If Beyond enables require_user_scoped_tokens for your application, user-level resource scopes cannot be used on an application-level token. You must include user_id for those scopes. App-level scopes and cross-tier scopes still work without user_id.
Scope Tiers¶
All requested scopes must first be enabled for your OAuth application. After that, token tier rules apply:
| Tier | Scopes | Application-level token, no user_id |
User-scoped token, with user_id |
|---|---|---|---|
| App-level | user:write |
Allowed. Operates on the application as a whole. | Rejected. App-level scopes cannot be combined with user_id. |
| User-level | listings:read, listings:write, reservations:read, accounts:read, insights:read |
Allowed only when require_user_scoped_tokens is disabled for the application. Rejected when it is enabled. |
Allowed. Access is limited to the bound user, and to the selected credential when credential_id is present. |
| Cross-tier | user:read |
Allowed. Returns users owned by the application. | Allowed. Returns only the bound user. |
Scope Reference¶
| Scope | Tier | Description |
|---|---|---|
user:write |
App-level | Create and modify users |
user:read |
Cross-tier | Read user information |
listings:read |
User-level | Read listing data |
listings:write |
User-level | Modify listings |
reservations:read |
User-level | Read reservation data |
accounts:read |
User-level | Read account information |
insights:read |
User-level | Read market insights |
IP Allowlist¶
When configured for an application, IP allowlists are enforced on both /o/ and /api/v1/.
Personal Access Token (PAT)¶
PATs are not an OAuth2 grant. Beyond users can create and manage their own PATs from the Beyond dashboard user settings when they need a long-lived credential for personal automation. Beyond shows the secret exactly once at creation time; after that, each request uses Authorization: Bearer with the PAT. Store it like any other high-value credential.
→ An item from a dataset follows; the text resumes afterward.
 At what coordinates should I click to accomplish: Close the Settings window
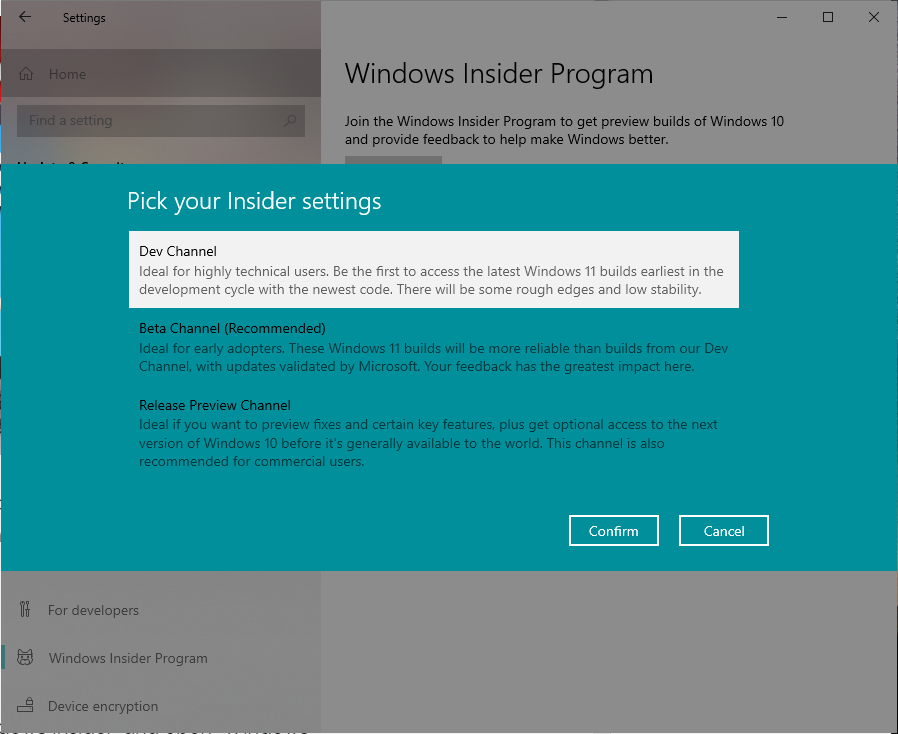click(x=873, y=17)
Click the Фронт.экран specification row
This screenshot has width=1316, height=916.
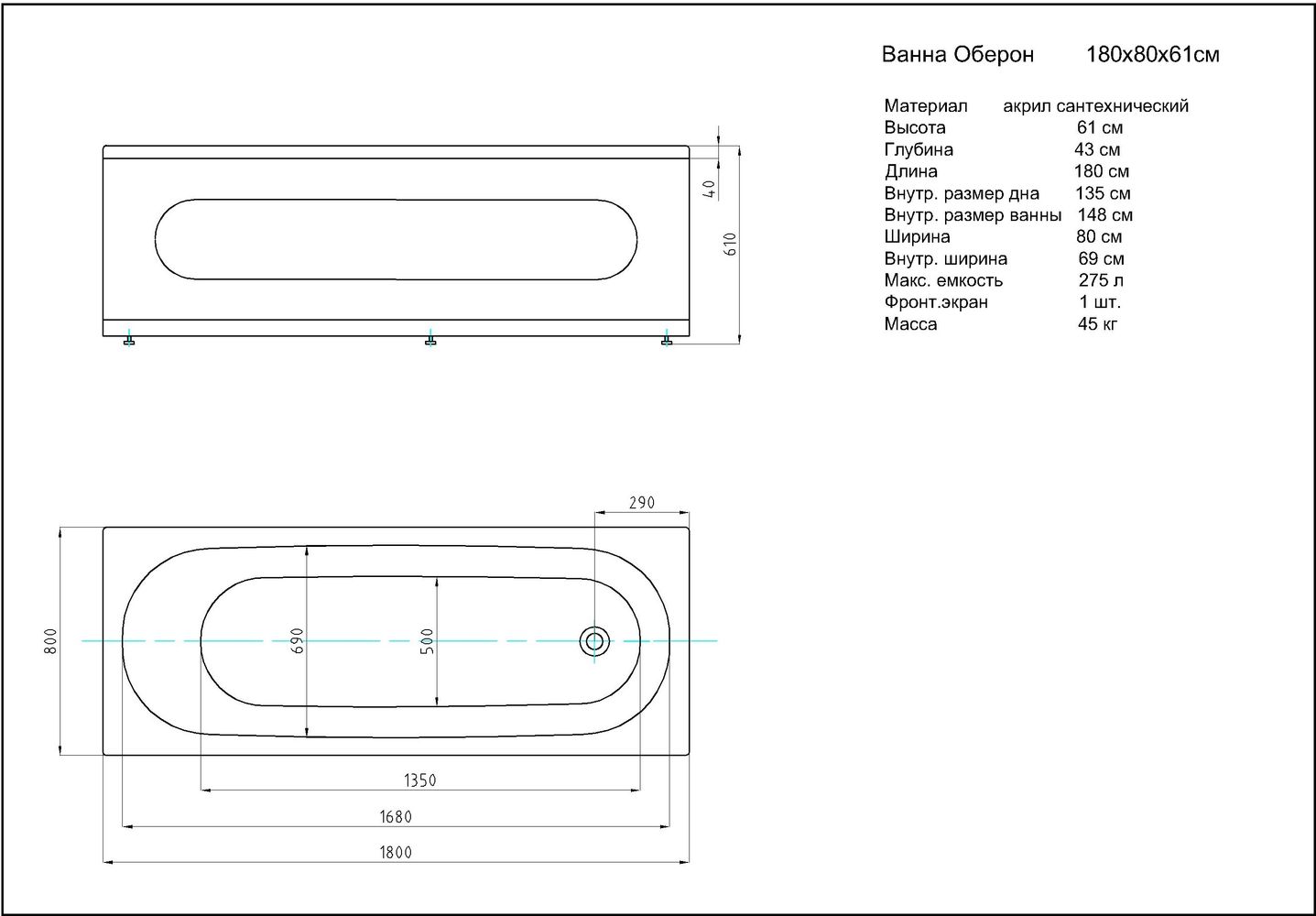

A PAT inherits the permissions of the Beyond login (credential) it was issued for: what listings and accounts the token can read and write follows that credential's configuration on the Settings / Team page, and permission changes there apply to the token immediately. IP restrictions, when Beyond has configured them for the app, are enforced the same way as for OAuth2 access tokens.
sequenceDiagram
participant Client as AutomationClient
participant API as PartnersAPI
Client->>API: Authorized request with Bearer PAT
API-->>Client: JSON API response
Use your issued cleartext value in the Authorization header. Personal access tokens always start with the bpat_ prefix.
PAT Rules (Summary)¶
- Personal automation only — PATs are for personal automation apps (one Beyond user), not for partner-style multi-customer integrations.
- One login — A PAT only ever acts as the Beyond login (credential) it was issued for. It cannot switch to another login under the same user.
- Self-service creation — PATs are created from the Beyond dashboard, not minted through
/o/token/. - Permissions follow the credential — A PAT acts with the permissions of its credential. Manage what the token can read and write through that credential on the Settings / Team page; changes apply immediately.
- No OAuth minting — PATs are not created or refreshed through
/o/token/. They are created and revoked from the Beyond dashboard.